本发明主要解决的技术问题是提供一种用于人血小板同种抗原基因的检测方法，检测步骤简单且快速。

为解决上述技术问题，本发明采用的一个技术方案是：提供一种用于人血小板同种抗原基因的检测方法，包括步骤为：

（1）对用第一标记物标记的引物进行聚合酶链式反应得到用第一标记物标记的扩增产物；

（2）取出部分所述扩增产物，加入缓冲液，所述缓冲液中包括用第二标记物标记的载体和用第三标记物标记的探针，得到混合物；

（3）将所述混合物滴加到试纸条上，所述试纸条上包括能与所述第三标记物特异性结合的生物物质，得到检测结果。

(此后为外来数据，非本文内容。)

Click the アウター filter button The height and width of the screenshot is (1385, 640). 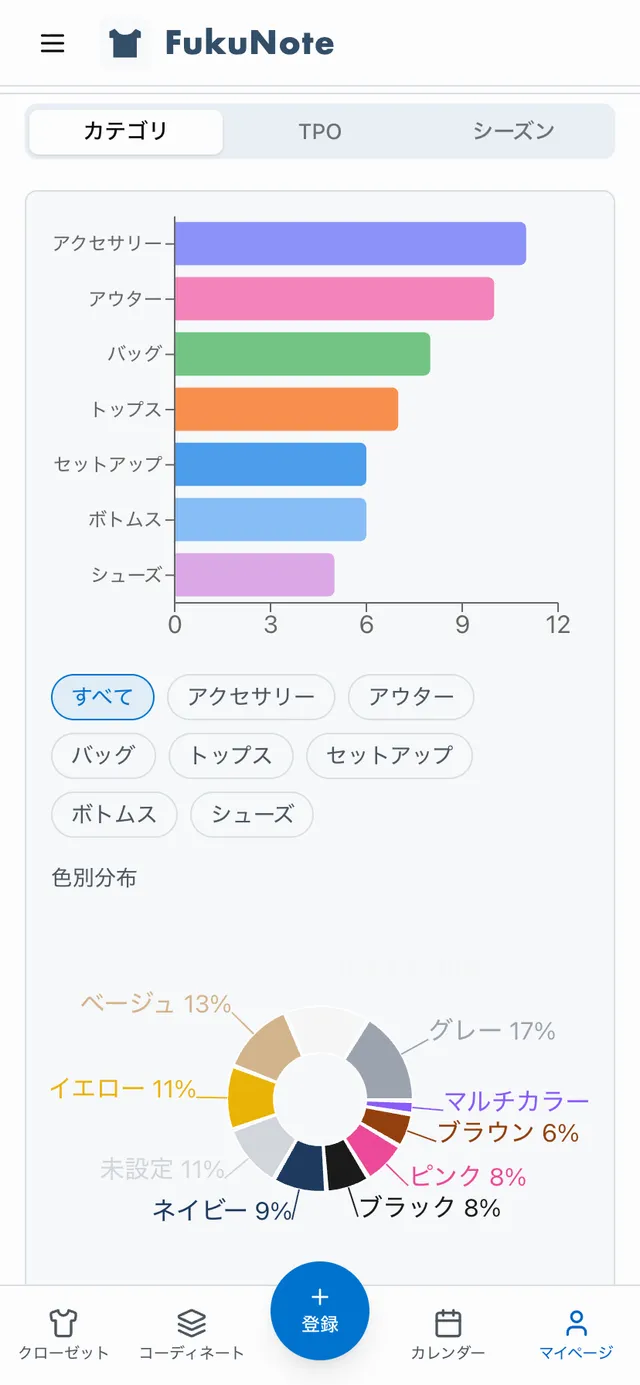click(411, 697)
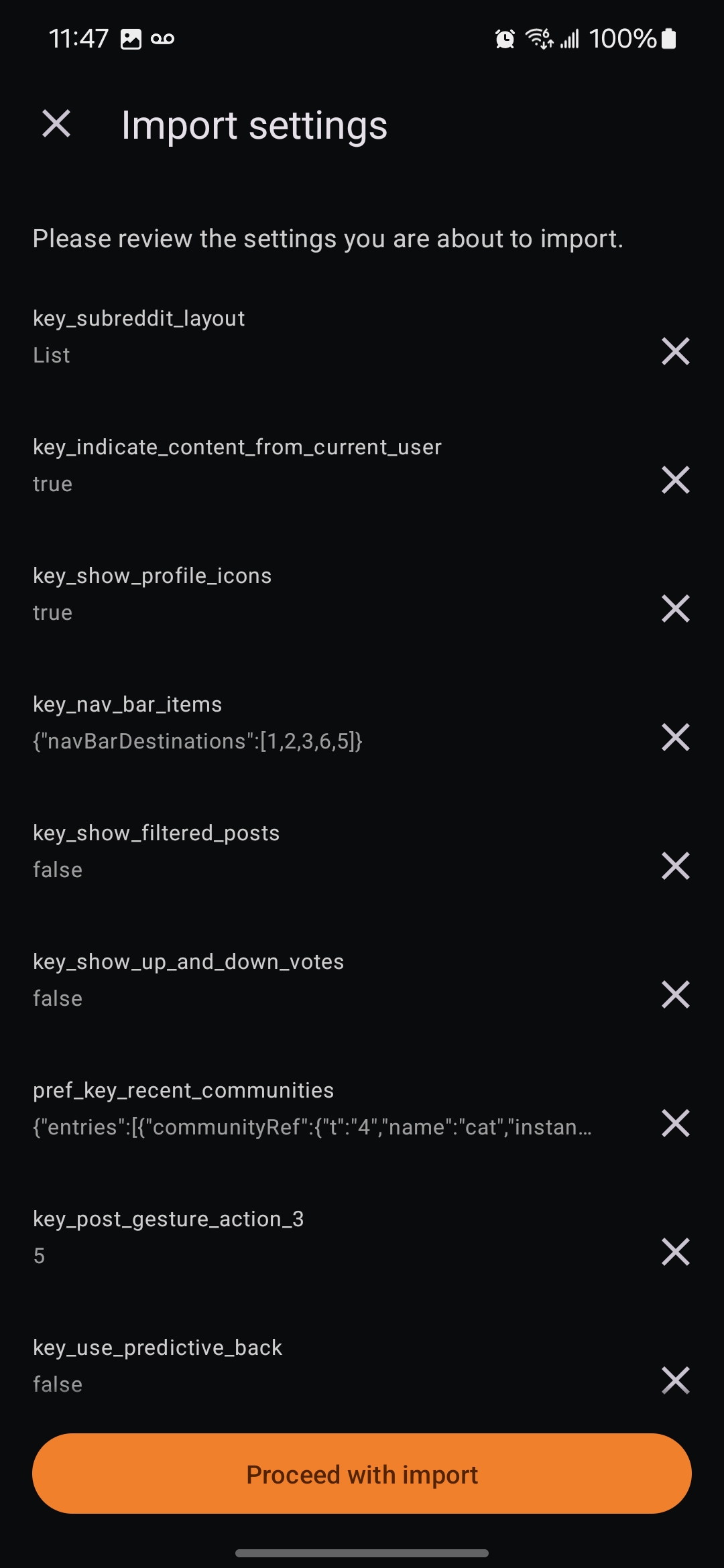724x1568 pixels.
Task: Remove key_nav_bar_items from import list
Action: (675, 737)
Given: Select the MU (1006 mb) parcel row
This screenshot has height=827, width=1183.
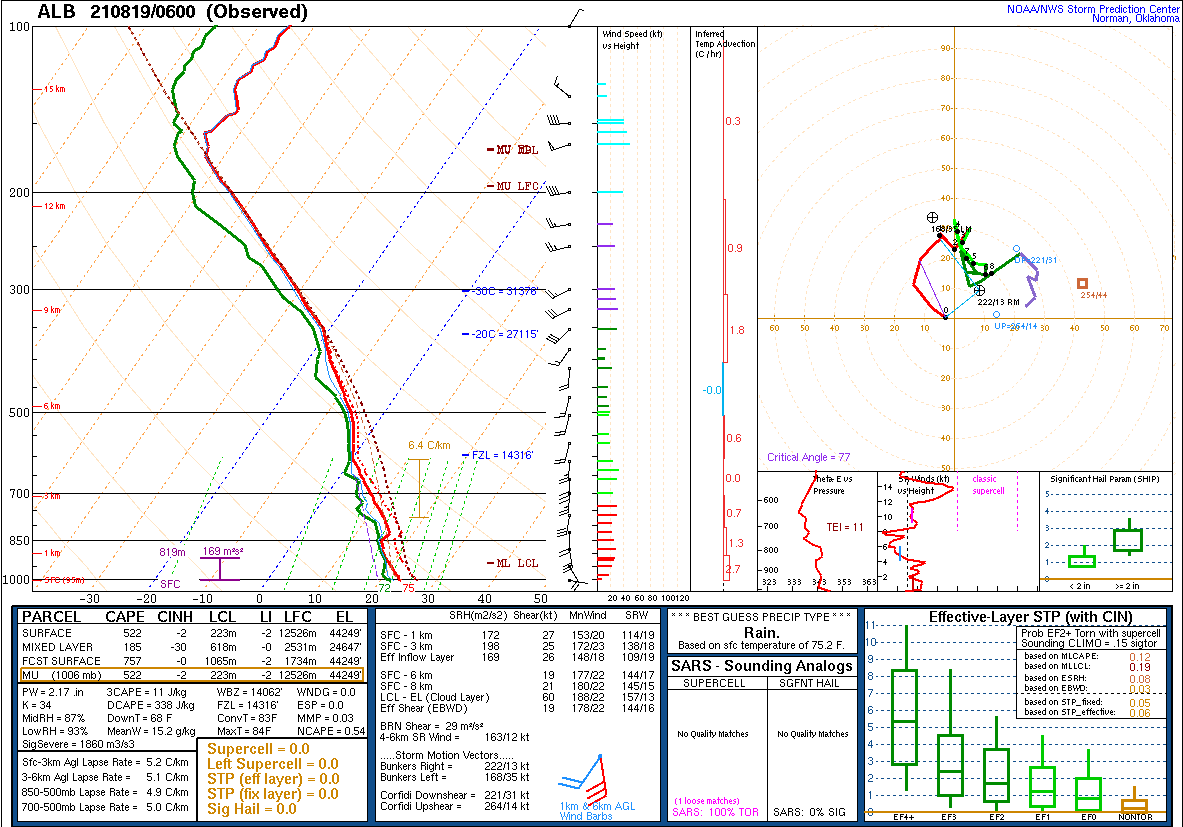Looking at the screenshot, I should pyautogui.click(x=192, y=675).
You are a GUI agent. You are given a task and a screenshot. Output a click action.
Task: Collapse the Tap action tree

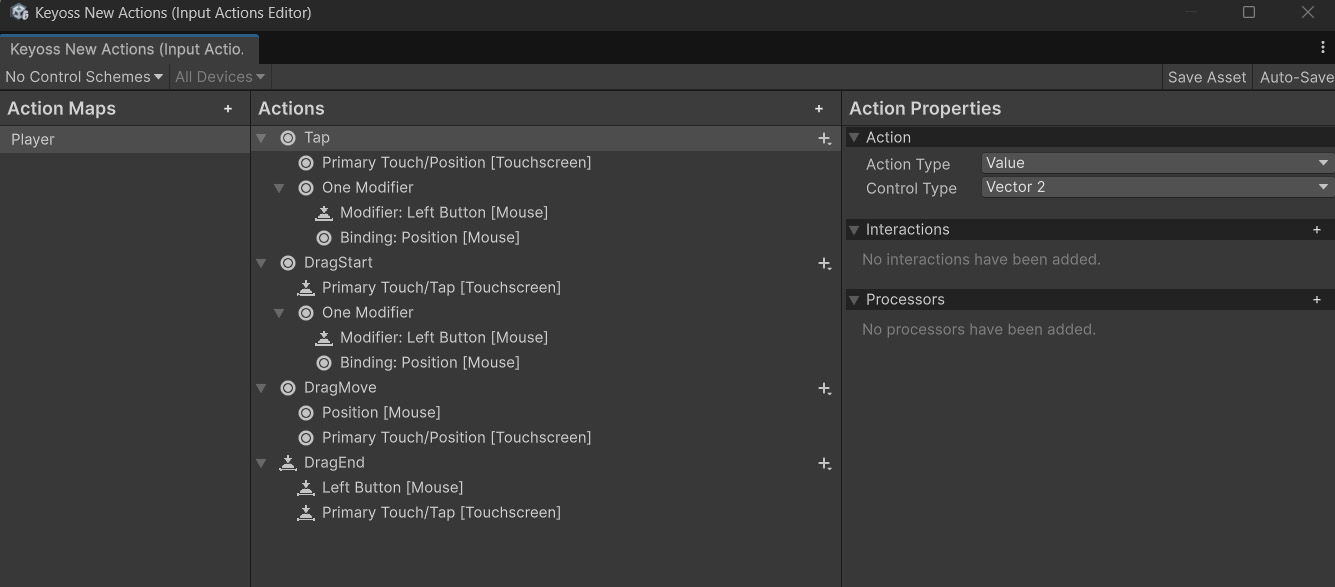(x=262, y=138)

在本发明一个较佳实施例中，所述引物是针对特异性扩增序列设计的。

在本发明一个较佳实施例中，所述第一标记物为生物素、亲和素、适配体、普通生物蛋白、葡萄球菌A蛋白或生物抗原物质。

在本发明一个较佳实施例中，所述载体为荧光分子、量子点、胶体金、乳胶颗粒、彩色微球、碳纳米颗粒、荧光微球或磁性纳米颗粒。

在本发明一个较佳实施例中，所述第二标记物为与所述第一标记物特异性结合的物质。

在本发明一个较佳实施例中，所述探针的基因序列为与所述扩增引物的基因序列相互补的任意序列。

在本发明一个较佳实施例中，所述第三标记物为与第一标记物不同的其他生物分子。

在本发明一个较佳实施例中，所述第三标记物为异硫氰酸荧光素、葡萄球菌A蛋白、生物抗原物质或生物抗体物质。